Take your own advice, Pinocchio. Act like a real boy before you accuse ME of not being normal!
The corners of his mouth twitched. At least her messages were still normal. That is, normal by her standards. He was about to reply when someone leaned over his shoulder.
“Are you texting Lucy?” Leon asked.
Dax flinched and lowered the phone. “Did you read my private messages?” he retorted harshly.
“No, just her name,” he replied lightly and dropped down next to him. “Why does everyone have her private number except me?”

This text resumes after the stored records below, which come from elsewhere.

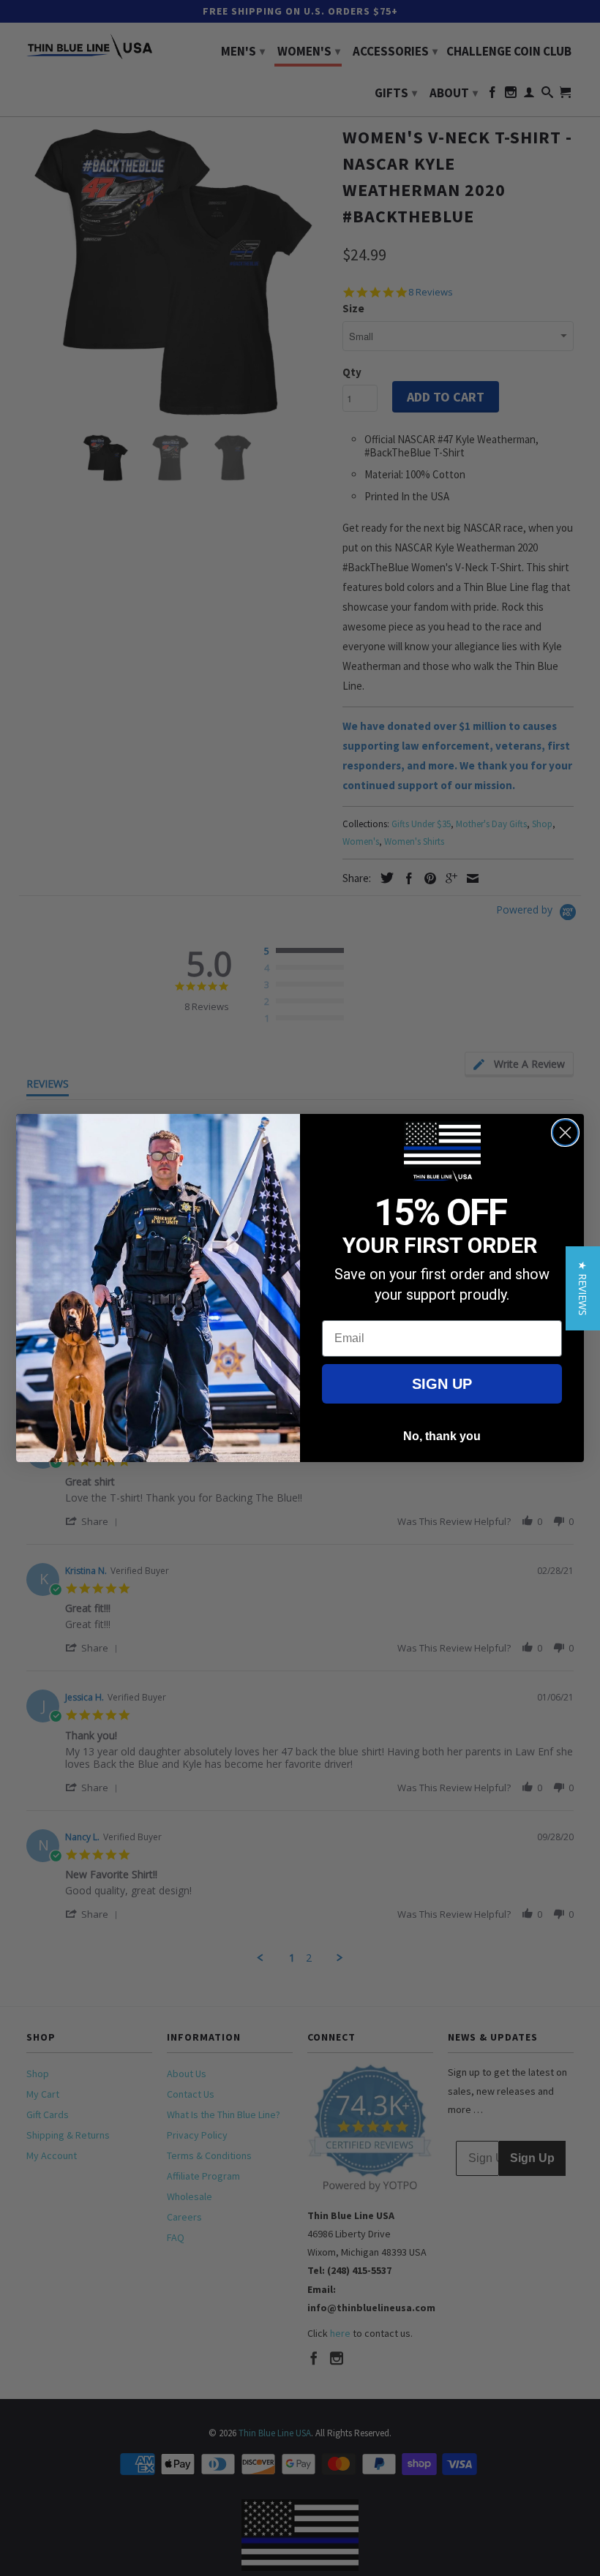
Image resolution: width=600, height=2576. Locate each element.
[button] (583, 1288)
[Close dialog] (565, 1132)
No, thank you (442, 1436)
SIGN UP (442, 1384)
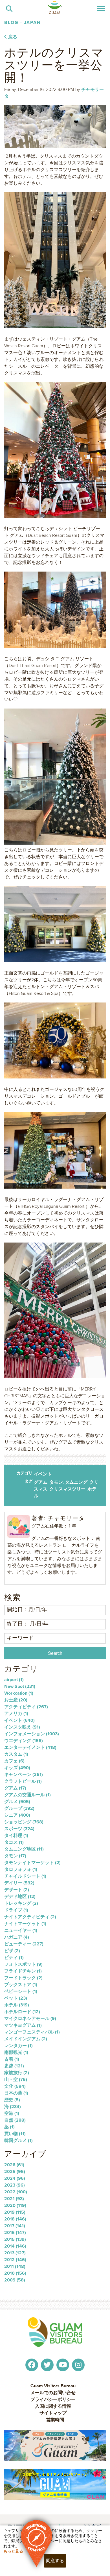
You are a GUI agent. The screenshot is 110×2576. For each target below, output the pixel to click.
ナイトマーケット (25, 1923)
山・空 (15, 2079)
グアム (40, 1482)
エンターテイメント (30, 1747)
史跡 (14, 2066)
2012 (15, 2259)
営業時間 (55, 2419)
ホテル (16, 2005)
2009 (14, 2280)
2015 (15, 2239)
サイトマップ (53, 2413)
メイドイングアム (25, 2038)
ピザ (12, 1950)
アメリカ (16, 1713)
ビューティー (23, 1944)
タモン (56, 1482)
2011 (14, 2266)
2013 (15, 2253)
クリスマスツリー (67, 1489)
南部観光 (16, 2052)
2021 (14, 2198)
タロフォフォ (20, 1869)
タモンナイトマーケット (32, 1862)
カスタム (16, 1754)
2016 (15, 2232)
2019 (14, 2212)
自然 (15, 2120)
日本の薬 (16, 2093)
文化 (15, 2086)
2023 (14, 2185)
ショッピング (23, 1822)
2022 (15, 2192)
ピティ (14, 1957)
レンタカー (18, 2045)
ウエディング (23, 1740)
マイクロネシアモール (30, 2018)
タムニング (76, 1482)
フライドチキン (23, 1971)
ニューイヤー (20, 1930)
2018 (15, 2219)
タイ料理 (16, 1835)
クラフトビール (23, 1781)
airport (14, 1679)
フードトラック (23, 1978)
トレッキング (21, 1903)
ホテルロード (22, 2011)
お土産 (15, 1700)
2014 (15, 2246)
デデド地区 (20, 1896)
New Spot (19, 1686)
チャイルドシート (25, 1876)
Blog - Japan (22, 22)
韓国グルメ (18, 2140)
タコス (14, 1842)
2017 (14, 2225)
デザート (16, 1889)
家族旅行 (16, 2072)
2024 (14, 2178)
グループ (19, 1808)
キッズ (17, 1767)
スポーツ (19, 1828)
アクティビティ (26, 1706)
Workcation (18, 1693)
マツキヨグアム (23, 2025)
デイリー (19, 1883)
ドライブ (16, 1910)
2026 (14, 2164)
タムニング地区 (24, 1849)
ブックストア (20, 1984)
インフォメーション (31, 1734)
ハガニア (16, 1937)
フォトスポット (23, 1964)
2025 (14, 2171)
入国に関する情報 (53, 2406)
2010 (15, 2273)
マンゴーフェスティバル (32, 2032)
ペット (15, 1998)
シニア (17, 1815)
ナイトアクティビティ (30, 1917)
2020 (15, 2205)
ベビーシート (20, 1991)
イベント (43, 1474)
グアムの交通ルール (27, 1795)
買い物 (15, 2133)
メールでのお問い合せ (53, 2392)
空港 (11, 2113)
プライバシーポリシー (53, 2399)
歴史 (12, 2099)
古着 (11, 2059)
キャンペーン (23, 1774)
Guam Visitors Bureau (53, 2386)
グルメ (17, 1801)
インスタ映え (22, 1727)
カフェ (14, 1761)
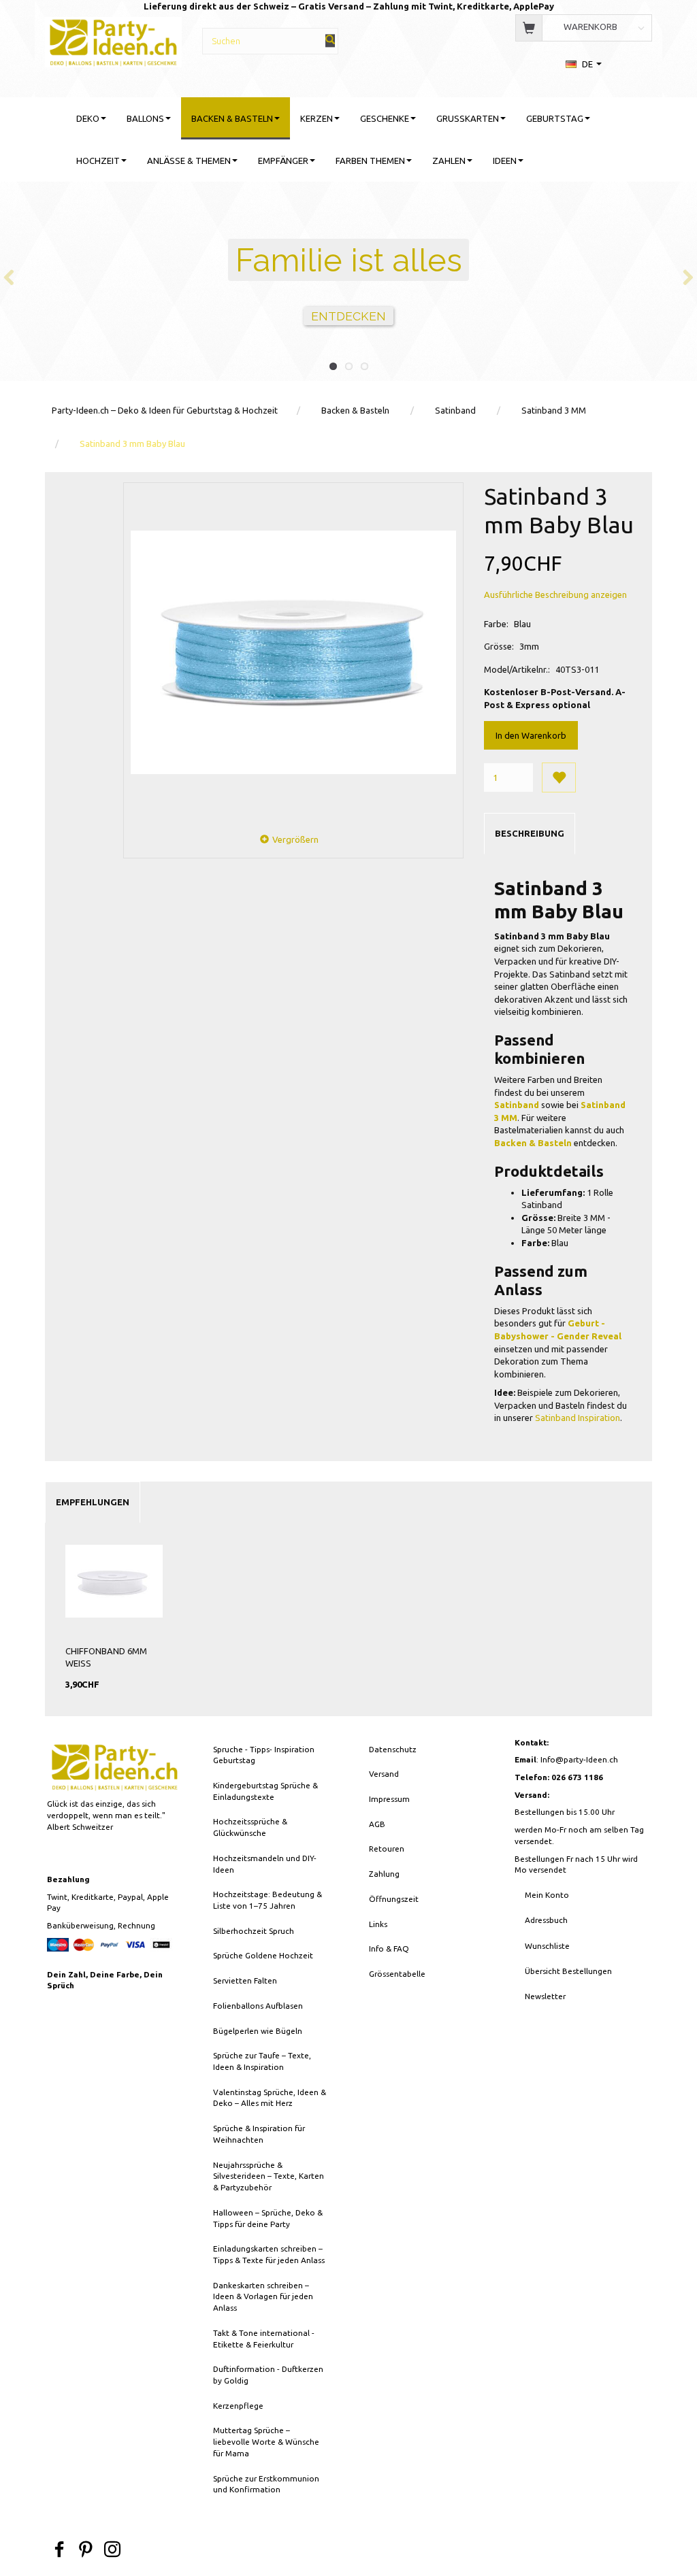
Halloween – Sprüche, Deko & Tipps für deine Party (268, 2218)
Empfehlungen (92, 1502)
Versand (384, 1773)
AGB (377, 1824)
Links (378, 1924)
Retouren (386, 1848)
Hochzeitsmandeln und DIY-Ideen (265, 1864)
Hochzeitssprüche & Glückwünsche (250, 1827)
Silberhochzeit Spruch (253, 1930)
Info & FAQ (389, 1948)
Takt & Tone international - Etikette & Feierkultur (263, 2338)
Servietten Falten (245, 1980)
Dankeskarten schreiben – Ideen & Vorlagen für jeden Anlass (263, 2296)
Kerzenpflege (238, 2405)
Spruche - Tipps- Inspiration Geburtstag (263, 1755)
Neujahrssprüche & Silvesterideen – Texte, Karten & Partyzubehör (268, 2176)
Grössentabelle (397, 1973)
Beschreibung (529, 833)
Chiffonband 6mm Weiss (106, 1657)
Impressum (389, 1798)
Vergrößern (295, 839)
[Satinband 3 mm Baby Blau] (293, 652)
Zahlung (384, 1873)
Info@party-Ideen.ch (579, 1759)
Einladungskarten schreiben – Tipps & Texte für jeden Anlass (269, 2254)
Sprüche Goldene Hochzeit (263, 1955)
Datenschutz (393, 1749)
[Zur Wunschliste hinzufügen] (559, 777)
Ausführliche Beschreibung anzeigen (555, 594)
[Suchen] (330, 40)
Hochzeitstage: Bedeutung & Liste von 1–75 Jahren (267, 1900)
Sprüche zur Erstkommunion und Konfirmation (266, 2484)
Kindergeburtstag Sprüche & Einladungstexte (265, 1791)
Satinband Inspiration (577, 1417)
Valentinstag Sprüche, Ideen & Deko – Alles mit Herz (269, 2098)
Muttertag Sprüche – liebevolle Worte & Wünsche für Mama (266, 2441)
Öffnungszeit (394, 1898)
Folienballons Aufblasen (258, 2005)
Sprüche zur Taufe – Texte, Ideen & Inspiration (262, 2061)
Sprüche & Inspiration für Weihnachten (259, 2134)
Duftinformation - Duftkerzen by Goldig (268, 2374)
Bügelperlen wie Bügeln (257, 2030)
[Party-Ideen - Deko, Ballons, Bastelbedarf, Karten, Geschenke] (113, 40)
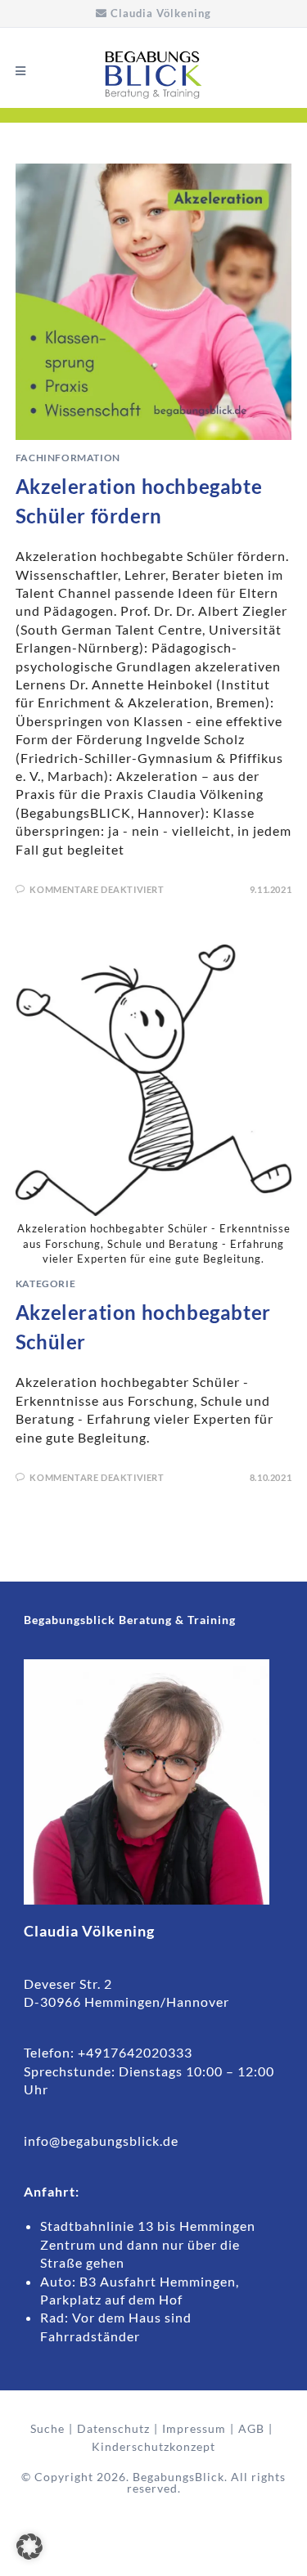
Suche (47, 2428)
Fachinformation (68, 457)
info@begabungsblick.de (103, 2140)
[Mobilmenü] (21, 71)
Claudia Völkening (161, 13)
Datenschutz (113, 2428)
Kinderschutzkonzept (153, 2446)
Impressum (194, 2428)
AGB (251, 2428)
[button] (29, 2546)
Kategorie (45, 1283)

“I don’t have it either,” Fox said, appearing next to him. “Because I behave and she rarely has to talk to me.”
“You shouldn’t be so proud of being boring,” Matt said, returning to the living room with Jack in tow and placing a bottle of vodka and five shot glasses on the table.
“At least I’m not the Saint ,” Fox remarked, glancing meaningfully at Jack.
Jack chuckled softly and sipped his whiskey. “I didn’t choose the nickname. I blame Dax for it because the press was so desperate to find a counterpart for the Devil .”
“Oh, please,” Dax replied, snorting. It was so much easier to be normal with Jack in the company of others. “People were calling you that before I even joined the NHL.” The irony was never lost on him: For a saint, Jack had a damn long criminal record.
“Right,” Matt confirmed.
“Even I know that, although I should be way too young for it,” Leon said, who was not yet twenty-three. “Is it true you don’t date women during the season? Not at all? So all that Saint nonsense is true?”
Jack shrugged. “It distracts me,” he muttered, giving Dax a determined look. “And since I don’t like losing…I forego a personal life during the season.”
Right. Jack hated losing. Man, the last two weeks must have been hell for him.
“That’s awful,” Matt replied dryly.
Jack grinned. “I bet all women say that after they’re done with you.”
Dax couldn’t help but laugh. “I think you’re looking for the words that was quick .”
Matt looked at him grimly. “It’s nice you two get along when the jokes are at someone else’s expense.”
“Well, you are always saying we should become friends,” Dax replied innocently.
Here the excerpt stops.